◆ **Your goal**
Please give back only the lines below from the one containing "Select the zoom-in" to the one containing "Click the bold", each repeated word for word, both ends included.

Stored records
· · · · · · ·

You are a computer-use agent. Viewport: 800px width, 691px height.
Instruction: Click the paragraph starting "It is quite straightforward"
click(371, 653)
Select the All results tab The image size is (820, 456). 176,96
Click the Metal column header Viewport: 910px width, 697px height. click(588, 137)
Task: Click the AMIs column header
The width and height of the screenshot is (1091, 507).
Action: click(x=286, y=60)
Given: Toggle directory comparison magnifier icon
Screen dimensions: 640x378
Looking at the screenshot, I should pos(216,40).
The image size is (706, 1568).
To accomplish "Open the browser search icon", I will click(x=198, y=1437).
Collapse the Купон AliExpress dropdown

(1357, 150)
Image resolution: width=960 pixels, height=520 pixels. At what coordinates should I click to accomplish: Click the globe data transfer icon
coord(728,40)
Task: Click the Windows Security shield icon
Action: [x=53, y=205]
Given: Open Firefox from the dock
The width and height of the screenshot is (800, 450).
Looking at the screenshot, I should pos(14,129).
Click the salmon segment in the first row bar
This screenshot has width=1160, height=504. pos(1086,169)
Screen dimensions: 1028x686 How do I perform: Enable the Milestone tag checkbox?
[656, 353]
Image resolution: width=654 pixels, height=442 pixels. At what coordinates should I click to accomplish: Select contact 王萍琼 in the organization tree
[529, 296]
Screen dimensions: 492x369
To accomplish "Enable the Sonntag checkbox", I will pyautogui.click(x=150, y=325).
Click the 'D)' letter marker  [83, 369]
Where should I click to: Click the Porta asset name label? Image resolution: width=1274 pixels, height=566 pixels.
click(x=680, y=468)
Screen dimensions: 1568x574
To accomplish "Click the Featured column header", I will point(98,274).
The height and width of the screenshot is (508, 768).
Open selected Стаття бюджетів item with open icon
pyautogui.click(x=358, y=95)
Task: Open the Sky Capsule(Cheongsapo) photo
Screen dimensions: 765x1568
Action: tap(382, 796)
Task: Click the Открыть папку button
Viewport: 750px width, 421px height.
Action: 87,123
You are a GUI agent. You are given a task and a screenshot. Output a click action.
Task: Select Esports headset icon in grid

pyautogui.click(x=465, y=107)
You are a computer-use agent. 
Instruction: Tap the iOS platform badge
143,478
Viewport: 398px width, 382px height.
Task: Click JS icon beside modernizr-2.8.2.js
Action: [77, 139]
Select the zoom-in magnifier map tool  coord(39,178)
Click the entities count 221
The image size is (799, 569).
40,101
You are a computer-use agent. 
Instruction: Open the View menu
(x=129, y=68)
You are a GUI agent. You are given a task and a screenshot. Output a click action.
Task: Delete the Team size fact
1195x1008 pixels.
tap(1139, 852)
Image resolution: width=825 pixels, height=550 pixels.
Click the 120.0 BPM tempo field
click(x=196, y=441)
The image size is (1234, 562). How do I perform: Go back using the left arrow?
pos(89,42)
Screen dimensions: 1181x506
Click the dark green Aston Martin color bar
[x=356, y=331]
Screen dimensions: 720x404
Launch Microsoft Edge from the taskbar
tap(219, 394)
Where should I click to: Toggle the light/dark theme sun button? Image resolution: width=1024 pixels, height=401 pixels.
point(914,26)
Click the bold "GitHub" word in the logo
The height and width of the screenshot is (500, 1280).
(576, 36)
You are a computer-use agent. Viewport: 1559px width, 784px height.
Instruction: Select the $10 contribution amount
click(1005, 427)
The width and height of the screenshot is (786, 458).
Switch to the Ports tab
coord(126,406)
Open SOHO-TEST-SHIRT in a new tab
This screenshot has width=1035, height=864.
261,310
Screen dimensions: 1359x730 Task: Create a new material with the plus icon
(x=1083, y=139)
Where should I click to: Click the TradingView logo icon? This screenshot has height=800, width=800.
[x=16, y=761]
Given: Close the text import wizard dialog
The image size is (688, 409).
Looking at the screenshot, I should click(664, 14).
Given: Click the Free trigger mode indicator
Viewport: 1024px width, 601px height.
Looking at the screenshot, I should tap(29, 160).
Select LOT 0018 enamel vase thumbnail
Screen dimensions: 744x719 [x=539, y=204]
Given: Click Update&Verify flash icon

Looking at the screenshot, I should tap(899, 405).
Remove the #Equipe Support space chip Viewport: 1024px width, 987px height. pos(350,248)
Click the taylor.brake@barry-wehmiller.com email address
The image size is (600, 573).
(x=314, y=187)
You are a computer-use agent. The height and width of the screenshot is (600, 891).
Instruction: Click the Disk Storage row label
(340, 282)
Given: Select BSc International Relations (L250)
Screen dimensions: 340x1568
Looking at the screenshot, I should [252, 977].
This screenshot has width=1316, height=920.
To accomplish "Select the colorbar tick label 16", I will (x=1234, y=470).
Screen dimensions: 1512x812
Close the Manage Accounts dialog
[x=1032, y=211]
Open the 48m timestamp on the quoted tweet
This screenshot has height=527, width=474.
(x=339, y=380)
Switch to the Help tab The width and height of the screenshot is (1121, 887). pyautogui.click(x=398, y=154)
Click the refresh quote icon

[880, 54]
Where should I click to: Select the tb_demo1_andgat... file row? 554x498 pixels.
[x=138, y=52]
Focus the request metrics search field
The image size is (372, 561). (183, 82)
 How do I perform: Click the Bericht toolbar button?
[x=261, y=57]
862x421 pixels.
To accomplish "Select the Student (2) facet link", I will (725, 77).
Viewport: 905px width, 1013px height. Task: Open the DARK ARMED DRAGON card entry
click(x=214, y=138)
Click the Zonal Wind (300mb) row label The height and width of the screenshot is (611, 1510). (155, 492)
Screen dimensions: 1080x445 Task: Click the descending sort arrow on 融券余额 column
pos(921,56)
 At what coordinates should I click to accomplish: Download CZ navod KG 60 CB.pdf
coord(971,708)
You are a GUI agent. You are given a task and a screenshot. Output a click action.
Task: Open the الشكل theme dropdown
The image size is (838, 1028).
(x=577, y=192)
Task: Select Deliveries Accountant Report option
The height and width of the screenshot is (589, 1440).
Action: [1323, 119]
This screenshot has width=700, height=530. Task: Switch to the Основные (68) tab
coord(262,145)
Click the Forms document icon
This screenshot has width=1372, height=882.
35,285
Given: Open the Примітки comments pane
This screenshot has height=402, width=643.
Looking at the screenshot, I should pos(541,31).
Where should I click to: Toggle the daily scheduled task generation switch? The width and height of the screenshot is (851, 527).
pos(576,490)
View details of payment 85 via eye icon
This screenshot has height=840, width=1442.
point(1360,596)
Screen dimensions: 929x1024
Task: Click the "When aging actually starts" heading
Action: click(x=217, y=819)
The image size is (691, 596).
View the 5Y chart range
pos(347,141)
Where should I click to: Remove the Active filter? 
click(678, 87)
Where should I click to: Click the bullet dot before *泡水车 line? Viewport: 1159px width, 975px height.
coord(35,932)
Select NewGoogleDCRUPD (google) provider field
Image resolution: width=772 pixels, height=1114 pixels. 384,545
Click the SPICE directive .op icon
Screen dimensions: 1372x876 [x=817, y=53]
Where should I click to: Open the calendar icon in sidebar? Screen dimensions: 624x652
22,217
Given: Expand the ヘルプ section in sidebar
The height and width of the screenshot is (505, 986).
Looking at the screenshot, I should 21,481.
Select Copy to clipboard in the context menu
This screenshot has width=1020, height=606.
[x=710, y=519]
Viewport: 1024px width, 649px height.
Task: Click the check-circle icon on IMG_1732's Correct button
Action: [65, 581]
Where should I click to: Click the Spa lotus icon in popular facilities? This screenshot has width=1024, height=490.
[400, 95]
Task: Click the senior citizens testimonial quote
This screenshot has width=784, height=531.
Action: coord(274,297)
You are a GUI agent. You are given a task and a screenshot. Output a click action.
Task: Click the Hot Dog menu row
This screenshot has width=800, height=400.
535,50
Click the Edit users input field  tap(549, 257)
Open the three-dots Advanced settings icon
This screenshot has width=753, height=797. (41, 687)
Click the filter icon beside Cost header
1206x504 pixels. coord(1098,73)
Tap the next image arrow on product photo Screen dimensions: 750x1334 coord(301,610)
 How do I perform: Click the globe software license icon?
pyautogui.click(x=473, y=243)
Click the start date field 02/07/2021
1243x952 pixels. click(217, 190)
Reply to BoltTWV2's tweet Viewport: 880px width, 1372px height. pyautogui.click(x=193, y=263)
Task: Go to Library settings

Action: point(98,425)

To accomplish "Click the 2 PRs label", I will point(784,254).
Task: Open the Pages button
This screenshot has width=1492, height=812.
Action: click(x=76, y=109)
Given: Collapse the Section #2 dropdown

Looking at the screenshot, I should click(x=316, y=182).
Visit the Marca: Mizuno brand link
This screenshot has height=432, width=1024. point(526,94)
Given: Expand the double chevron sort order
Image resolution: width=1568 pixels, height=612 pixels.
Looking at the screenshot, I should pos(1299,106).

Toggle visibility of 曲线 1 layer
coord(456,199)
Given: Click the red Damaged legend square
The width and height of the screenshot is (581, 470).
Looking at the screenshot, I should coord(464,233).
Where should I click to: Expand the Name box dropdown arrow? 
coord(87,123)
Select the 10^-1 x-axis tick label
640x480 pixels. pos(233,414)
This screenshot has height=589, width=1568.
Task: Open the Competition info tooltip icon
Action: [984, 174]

· · · · · · ·

◆ **Result of this exercise**
Select the zoom-in magnifier map tool  coord(39,178)
Click the entities count 221
The image size is (799, 569).
40,101
You are a computer-use agent. 
Instruction: Open the View menu
(x=129, y=68)
You are a GUI agent. You are given a task and a screenshot. Output a click action.
Task: Delete the Team size fact
1195x1008 pixels.
tap(1139, 852)
Image resolution: width=825 pixels, height=550 pixels.
Click the 120.0 BPM tempo field
click(x=196, y=441)
The image size is (1234, 562). How do I perform: Go back using the left arrow?
pos(89,42)
Screen dimensions: 1181x506
Click the dark green Aston Martin color bar
[x=356, y=331]
Screen dimensions: 720x404
Launch Microsoft Edge from the taskbar
tap(219, 394)
Where should I click to: Toggle the light/dark theme sun button? Image resolution: width=1024 pixels, height=401 pixels.
point(914,26)
Click the bold "GitHub" word in the logo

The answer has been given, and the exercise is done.